#### WORK REQUIRED
Transcribe only what runs from the line containing "Instruction: Select GPU 0 performance entry" through the end of the listing, line for line and exactly, and omit the pictures.

#### EXERCISE MATERIALS
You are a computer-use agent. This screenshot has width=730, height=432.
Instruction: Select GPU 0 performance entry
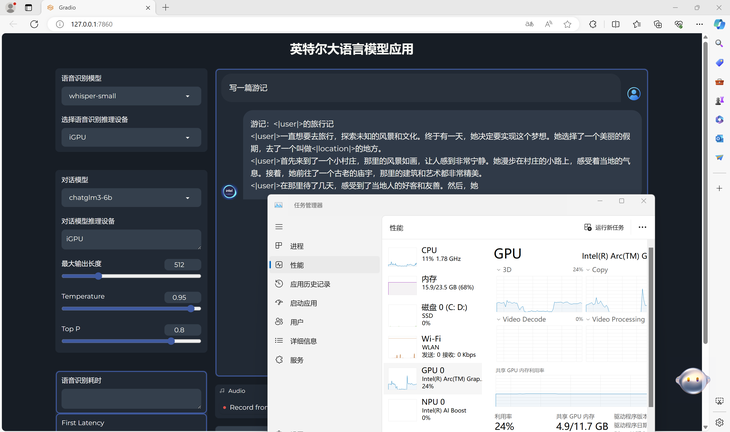point(433,379)
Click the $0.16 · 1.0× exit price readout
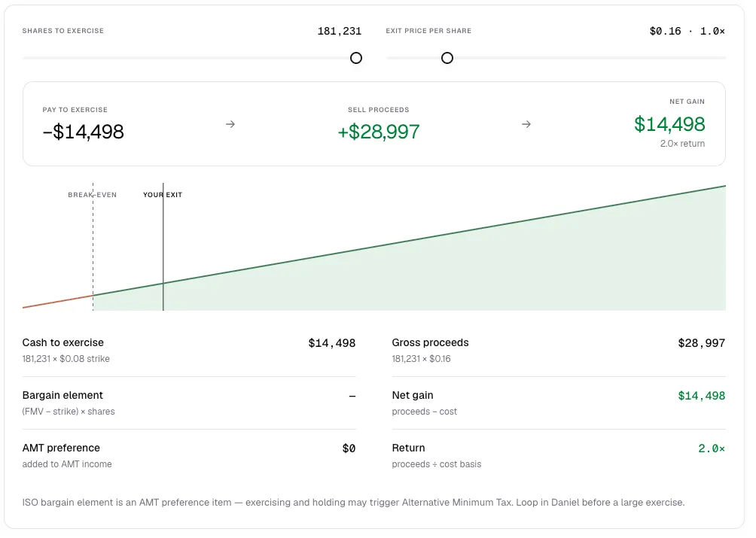 pos(687,32)
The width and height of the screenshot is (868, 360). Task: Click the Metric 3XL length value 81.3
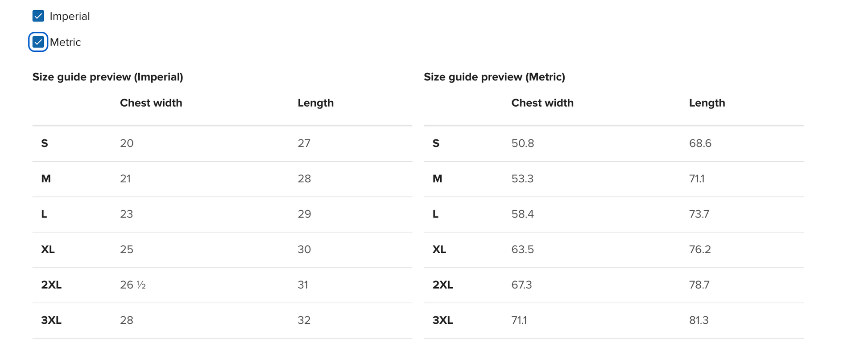pos(699,320)
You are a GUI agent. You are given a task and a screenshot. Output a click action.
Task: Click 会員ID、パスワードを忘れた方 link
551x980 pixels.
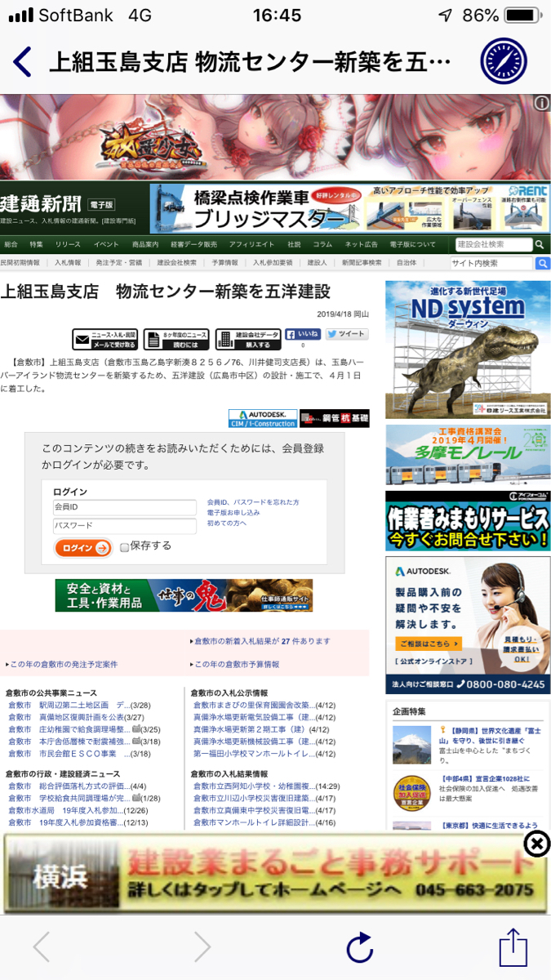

#### TASK OUTPUT
Instruction: Select GPU 0 performance entry
point(433,379)
Click the $0.16 · 1.0× exit price readout
 pos(687,32)
The width and height of the screenshot is (868, 360). Task: Click the Metric 3XL length value 81.3
pos(699,320)
You are a GUI agent. You are given a task and a screenshot. Output a click action.
Task: Click 会員ID、パスワードを忘れた方 link
551x980 pixels.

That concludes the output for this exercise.